| Goal |
Display every line from the listing below that contains the word "perform", copying each such line in full.

-- Start of Provided records --

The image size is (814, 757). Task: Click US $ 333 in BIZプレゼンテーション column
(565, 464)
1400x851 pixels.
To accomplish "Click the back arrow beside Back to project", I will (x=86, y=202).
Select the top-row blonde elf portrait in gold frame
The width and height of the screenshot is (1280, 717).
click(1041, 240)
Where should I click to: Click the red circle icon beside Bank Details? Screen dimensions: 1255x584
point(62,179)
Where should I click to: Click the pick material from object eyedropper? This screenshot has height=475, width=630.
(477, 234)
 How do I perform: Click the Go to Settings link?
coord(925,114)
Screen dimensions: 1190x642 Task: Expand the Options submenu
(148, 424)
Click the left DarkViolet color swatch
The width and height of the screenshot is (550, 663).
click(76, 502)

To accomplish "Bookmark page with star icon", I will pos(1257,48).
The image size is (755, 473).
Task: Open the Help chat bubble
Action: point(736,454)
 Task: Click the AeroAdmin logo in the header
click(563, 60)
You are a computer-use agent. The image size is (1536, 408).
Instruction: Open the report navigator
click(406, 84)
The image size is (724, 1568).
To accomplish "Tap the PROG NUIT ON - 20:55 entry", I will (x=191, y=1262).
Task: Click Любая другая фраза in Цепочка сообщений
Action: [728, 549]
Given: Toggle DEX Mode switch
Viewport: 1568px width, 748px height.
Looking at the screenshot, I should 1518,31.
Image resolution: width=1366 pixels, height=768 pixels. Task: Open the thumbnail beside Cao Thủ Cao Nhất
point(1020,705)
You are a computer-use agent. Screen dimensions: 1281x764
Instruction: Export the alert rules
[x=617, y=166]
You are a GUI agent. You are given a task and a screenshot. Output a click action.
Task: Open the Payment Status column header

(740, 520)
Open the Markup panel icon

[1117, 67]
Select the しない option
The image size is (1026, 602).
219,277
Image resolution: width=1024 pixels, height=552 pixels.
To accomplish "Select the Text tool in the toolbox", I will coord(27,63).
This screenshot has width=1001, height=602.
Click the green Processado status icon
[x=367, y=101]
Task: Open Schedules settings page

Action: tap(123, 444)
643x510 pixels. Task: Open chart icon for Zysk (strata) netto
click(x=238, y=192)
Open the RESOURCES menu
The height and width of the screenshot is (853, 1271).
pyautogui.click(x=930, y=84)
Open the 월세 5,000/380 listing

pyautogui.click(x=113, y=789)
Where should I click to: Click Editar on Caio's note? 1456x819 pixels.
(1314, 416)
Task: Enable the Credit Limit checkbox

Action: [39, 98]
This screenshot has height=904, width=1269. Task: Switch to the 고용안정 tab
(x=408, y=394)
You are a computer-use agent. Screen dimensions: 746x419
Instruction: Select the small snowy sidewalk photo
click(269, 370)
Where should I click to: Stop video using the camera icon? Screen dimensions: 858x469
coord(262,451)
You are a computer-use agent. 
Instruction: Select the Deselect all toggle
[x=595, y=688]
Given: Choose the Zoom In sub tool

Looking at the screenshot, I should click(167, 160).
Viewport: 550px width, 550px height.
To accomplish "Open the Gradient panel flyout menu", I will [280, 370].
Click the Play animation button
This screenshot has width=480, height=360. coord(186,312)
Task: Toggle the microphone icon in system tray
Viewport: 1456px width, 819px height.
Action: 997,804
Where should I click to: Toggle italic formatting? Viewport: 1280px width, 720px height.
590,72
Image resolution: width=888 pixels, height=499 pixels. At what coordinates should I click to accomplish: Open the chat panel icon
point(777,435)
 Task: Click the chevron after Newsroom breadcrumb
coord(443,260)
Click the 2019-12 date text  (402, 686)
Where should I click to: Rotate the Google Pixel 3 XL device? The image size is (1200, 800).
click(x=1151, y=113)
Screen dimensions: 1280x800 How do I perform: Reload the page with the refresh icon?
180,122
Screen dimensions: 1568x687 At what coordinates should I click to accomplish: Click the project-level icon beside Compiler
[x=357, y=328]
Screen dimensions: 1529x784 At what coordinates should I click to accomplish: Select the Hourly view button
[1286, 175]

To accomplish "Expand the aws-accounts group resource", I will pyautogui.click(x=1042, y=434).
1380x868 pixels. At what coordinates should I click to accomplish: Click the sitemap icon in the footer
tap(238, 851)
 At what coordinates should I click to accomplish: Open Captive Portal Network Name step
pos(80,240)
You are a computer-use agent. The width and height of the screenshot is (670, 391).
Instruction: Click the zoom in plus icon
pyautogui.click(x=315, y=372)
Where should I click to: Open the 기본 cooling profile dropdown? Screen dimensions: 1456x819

-- End of Provided records --

| Written response |
 How do I perform: Click the Go to Settings link?
Screen dimensions: 1280x800 How do I perform: Reload the page with the refresh icon?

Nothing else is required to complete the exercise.